Abitare la crisi. Incontro e confronto con modelli alternativi di garanzia sociale.

L’insoddisfazione dei nostri bisogni sociali all’interno della crisi ci impone la necessità di costruire nuove forme di tutela che partano dal rifiuto della delega alle istituzioni ormai incapaci di garantire il sistema welfaristico e che passino per il protagonismo dei soggetti sociali. A questo proposito nasce l’iniziativa Abitare la crisi, incontro-dibattito (organizzato dal CUA insieme ad alcuni ragazzi dell’Assemblea per la Riappropriazione del Welfare Studentesco, con la partecipazione dei compagni del Progetto Prendocasa Pisa) sul problema abitativo generato dalla speculazione edilizia e dall’inefficienza volontaria degli storici dispositivi di tutela dello stato sociale.

Il problema dell’abitare si fa sempre più pressante in un contesto diffusamente impoverito e indebitato come quello cagliaritano, teatro nel mese di giugno dello sgombero di due Case dello Studente (Via Montesanto e Via Roma) condotto con violenza da parte dell’ERSU (Ente Regionale per il Diritto allo Studio), chiuse poi nel mese di agosto per inagibilità. L’ERSU è stato capace di produrre una condizione emergenziale attraverso l’incuria nella manutenzione degli stabili, condizione utilizzata per giustificate le insoddisfacenti misure adottate: delega a privati nella gestione del diritto abitativo (siano essi impresari o il College di Sant’Efisio, struttura di proprietà della Curia finanziata con oltre 19 milioni di fondi pubblici) e monetarizzazione dello stesso. L’Ente ha di fatto smantellato il servizio di garanzia, concedendo poi delle briciole facendo credere di aver ripristinato la normalità del servizio. Si tratta di una precisa manovra finalizzata a sedare gli animi a fronte di una palese ingiustizia. Non si può non pensare alla Verdi 15, residenza universitaria occupata per rispondere alle esigenze dei ragazzi che si sono trovati in mezzo a una strada in seguito alla chiusura di un’altra Casa dello Studente, la cui vicenda ha occupato le cronache nazionali in seguito allo sgombero.
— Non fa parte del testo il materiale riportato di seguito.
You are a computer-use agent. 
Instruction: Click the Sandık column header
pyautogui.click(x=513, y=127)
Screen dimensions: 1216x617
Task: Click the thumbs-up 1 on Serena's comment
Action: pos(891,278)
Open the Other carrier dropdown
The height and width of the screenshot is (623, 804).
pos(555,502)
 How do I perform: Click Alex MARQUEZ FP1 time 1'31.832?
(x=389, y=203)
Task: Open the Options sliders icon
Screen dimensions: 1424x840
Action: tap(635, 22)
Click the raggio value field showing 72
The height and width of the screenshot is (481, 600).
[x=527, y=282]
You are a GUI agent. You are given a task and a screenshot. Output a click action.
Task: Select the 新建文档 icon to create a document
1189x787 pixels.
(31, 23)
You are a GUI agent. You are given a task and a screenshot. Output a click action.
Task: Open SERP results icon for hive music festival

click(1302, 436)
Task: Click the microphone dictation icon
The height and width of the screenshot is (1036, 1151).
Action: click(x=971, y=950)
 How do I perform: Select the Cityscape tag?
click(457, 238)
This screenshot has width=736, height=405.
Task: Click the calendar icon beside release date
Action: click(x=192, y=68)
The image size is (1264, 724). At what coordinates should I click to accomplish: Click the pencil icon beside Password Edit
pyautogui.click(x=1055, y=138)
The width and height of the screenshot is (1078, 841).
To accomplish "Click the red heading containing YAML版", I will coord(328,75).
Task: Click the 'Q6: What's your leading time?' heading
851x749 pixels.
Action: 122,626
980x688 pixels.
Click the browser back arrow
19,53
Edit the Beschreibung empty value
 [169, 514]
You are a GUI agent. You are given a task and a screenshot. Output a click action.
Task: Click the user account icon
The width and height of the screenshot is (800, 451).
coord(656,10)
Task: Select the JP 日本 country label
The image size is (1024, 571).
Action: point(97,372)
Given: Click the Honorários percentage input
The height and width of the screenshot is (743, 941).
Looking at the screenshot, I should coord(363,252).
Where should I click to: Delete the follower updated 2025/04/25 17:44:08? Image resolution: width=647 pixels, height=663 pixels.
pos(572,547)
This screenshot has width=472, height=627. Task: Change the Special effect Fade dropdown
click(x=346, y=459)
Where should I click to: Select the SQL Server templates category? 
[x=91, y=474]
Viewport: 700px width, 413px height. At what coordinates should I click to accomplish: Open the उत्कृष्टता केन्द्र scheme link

“Quali risposte si possono dare di fronte a questo svuotamento del pubblico al servizio dei privati?” è la domanda fondamentale da cui ognuno di noi deve partire. In tal senso, è utile prestare attenzione alla testimonianza di Simone, uno dei compagni del Progetto Prendocasa Pisa. La realtà di Prendocasa nasce nel 2007 per dare nuova progettualità a forme di lotta già esistenti nel contesto cittadino pisano. E’ in atto un vero e proprio progetto di impoverimento sociale, imposto da coloro che, pugnaci difensori del liberismo economico, consentono che, in una città come Pisa, l’affitto di una doppia costi non meno di 300 euro, e che oltre 5000 case restino sfitte. La tendenza è quella di accettare passivamente la condizione presente. Ma, come ci testimonia il caso pisano, ci sono altre possibilità. Prendocasa, infatti, non è un caso isolato, ma uno dei tanti progetti portati avanti per la difesa del diritto abitativo, attraverso la creazione di sportelli e di una rete di solidarietà che oppone resistenza agli sfratti. Ma affinché progetti di questo tipo abbiano successo è fondamentale la partecipazione di tutti coloro che, studenti, insegnanti, operai, immigrati, sognano un futuro diverso, impegnandosi in una lotta di riappropriazione dal basso.

Punto di partenza, come CUA, è quello della riapertura degli spazi in università, un tempo luogo di confronto e socializzazione e oggi ridotti a meri “esamifici”. Parola d’ordine è quella della “radicalizzazione della normalità”: i nostri bisogni sociali, nel momento in cui il patto capitale-lavoro è saltato, necessitano di pratiche di riappropriazione dal basso che noi dobbiamo essere in grado di attuare e socializzare e che i diversi soggetti sociali devono interiorizzare come forme di lotta non stigmatizzabili, ma giustificabili in quanto riconducibili a bisogni e desideri primari.